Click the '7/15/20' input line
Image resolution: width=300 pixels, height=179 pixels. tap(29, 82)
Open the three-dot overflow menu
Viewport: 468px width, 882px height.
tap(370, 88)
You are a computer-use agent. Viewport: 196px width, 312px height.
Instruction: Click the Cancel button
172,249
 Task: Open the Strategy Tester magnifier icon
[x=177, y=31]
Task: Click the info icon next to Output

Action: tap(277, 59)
------------------------
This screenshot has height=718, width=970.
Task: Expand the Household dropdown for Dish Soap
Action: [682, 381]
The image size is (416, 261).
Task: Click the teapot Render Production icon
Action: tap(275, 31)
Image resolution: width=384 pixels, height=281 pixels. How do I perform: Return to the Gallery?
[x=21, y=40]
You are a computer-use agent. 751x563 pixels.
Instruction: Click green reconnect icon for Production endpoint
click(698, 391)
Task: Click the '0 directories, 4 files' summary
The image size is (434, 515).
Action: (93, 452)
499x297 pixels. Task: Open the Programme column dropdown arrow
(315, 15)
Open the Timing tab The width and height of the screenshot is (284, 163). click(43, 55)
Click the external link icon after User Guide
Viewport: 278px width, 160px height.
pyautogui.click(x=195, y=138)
------------------------
**Problem statement**
Extract every line containing the string "agent" from the data above.

**Expected answer**
You are a computer-use agent. Viewport: 196px width, 312px height.
You are a computer-use agent. 751x563 pixels.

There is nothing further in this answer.